Veto: Je geeft nu ook les aan eerste kan burgerlijk.
Oefenzittingen algebra, wat een vrij moeilijk en abstrakt vak is. Van
mensen die heel slim zijn, wordt wel eens gezegd dat ze het heel slecht
kunnen uitleggen. Al klachten gehad?
Frederik: «Neen, integendeel zelfs. Ik probeer het ook wat
anders aan te pakken dan hetgeen ik zelf heb meegemaakt. Ik ben vanaf de
eerste les met de deur in huis gevallen en per oefening roep ik steeds
enkele mensen naar het bord. Ook al kunnen ze er niets van, ze moeten
naar het bord.»
Veto: Maken ze zich dan niet belachelijk?

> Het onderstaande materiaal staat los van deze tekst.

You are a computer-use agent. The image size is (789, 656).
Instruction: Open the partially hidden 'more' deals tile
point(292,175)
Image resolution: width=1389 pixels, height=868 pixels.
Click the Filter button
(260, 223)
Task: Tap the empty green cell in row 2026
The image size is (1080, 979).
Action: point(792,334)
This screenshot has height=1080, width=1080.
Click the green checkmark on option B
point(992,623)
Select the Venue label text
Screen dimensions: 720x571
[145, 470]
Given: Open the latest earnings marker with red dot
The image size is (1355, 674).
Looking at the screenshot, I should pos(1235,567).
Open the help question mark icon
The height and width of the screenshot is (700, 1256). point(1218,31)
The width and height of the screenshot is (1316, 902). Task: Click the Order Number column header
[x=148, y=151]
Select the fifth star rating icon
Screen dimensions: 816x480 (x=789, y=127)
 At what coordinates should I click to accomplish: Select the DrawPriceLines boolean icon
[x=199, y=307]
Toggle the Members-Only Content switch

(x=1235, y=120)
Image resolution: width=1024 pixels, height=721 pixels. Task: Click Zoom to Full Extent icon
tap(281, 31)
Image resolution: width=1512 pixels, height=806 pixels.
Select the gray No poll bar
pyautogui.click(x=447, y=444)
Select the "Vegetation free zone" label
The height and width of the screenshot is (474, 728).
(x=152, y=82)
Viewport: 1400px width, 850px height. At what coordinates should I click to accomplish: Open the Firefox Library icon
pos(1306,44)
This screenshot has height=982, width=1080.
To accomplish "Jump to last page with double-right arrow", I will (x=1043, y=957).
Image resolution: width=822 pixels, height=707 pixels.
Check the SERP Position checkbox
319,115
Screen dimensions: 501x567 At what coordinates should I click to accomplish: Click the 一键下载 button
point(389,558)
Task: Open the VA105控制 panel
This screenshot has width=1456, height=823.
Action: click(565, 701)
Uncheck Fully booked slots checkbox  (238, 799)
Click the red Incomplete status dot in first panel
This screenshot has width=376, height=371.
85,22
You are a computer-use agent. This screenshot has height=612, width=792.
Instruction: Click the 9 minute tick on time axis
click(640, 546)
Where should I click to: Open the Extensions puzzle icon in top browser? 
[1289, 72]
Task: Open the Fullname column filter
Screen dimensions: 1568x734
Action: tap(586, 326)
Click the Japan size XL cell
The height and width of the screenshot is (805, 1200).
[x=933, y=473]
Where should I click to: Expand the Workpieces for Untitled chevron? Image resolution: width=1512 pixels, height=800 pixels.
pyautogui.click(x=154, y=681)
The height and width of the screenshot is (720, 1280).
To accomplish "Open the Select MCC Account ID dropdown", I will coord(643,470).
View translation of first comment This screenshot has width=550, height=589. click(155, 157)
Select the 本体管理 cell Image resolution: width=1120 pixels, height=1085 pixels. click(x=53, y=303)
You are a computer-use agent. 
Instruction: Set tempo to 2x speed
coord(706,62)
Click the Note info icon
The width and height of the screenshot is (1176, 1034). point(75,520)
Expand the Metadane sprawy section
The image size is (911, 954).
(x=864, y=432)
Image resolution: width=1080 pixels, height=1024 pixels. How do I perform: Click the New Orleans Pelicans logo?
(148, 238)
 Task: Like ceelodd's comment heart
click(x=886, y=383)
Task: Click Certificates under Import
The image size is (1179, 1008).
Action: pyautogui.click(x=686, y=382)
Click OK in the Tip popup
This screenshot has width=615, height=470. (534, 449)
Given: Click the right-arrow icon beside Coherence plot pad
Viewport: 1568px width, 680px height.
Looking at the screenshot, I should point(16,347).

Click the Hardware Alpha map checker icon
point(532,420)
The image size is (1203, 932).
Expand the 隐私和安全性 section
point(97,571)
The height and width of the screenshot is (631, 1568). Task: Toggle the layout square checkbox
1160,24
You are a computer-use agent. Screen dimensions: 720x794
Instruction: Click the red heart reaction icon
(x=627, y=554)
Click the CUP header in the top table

Frederik: «Ik heb hen in het begin gezegd dat ik hen dit jaar
twee zaken ging leren. Eén, dat ze voor zichzelf moeten opkomen en
twee, dat ze moeten durven zichzelf belachelijk te maken. Ik vind dat
belangrijk. En als ze niet weten hoe eraan te beginnen, dan help ik ze
wat totdat ze iets deftig geproduceerd hebben. Blijkbaar schrikt mijn
aanpak toch niet af want vorige keer zaten er nog achtentwintig van de
dertig studenten. Ik vind dat nog een vrij hoog percentage.»
Veto: Wat is het mooie van de wiskunde?
Frederik: «Het mooie van de wiskunde is dat je van niets kan
vertrekken en toch zo'n fantastische dingen kan vinden. Wiskunde kan ook
heel elegant zijn. Als een bewijs veel te lang is, dan is dat niet
elegant en vind ik het ook geen mooi bewijs meer. Zo verbeterde ik
onlangs nog een programma uit een Duitse tesis. Men had een aantal
eigenschappen van wiskundige objekten over het hoofd gezien en het duurt
nu geen achttien uur meer maar een twintigtal sekonden.»
Veto: Is er iets wat je zou willen zeggen tegen de eerste
kanners die verschrikkelijk opzien tegen het vak wiskunde? Iets wat die
mensen toch wat motivatie zou geven om dat vak te studeren. Wat hun
interesse zou kunnen opwekken.
Frederik: (lange stilte)
Veto: Nee dus.
Frederik: «Jawel, ik was aan het nadenken. Het moet voor
motivatie zijn? Ik weet niet of je mensen kan motiveren tot liefde voor
de wiskunde. Als je aan een probleem werkt en het doet je niets wanneer
je de oplossing eenmaal gevonden hebt, dan ben je er niet voor geroepen.
Maar als je wel dat overwinningsgevoel hebt dan word je daar gedreven in
en ga je ook telkens moeilijker problemen zoeken. Tot je je eigen grenzen
kent en dat is soms wel teleurstellend.»
Veto: Wat is jouw grens? Heb je die al gezien?
Frederik: «Ja daar zit ik nu toch wel ongeveer aan. Tenzij ik
dat ding kan breken, dan ga ik weer over mijn grens. Ze hebben het mij
trouwens ook al serieus afgeraden om dit als onderwerp voor mijn
doktoraat te nemen. Het wordt echt wel beschouwd als zijnde zeer
moeilijk. Maar je moet risiko nemen hé. Ofwel vind je het en dan
is de overwinning des te groter, ofwel vind je het niet en dan heb je
pech gehad.»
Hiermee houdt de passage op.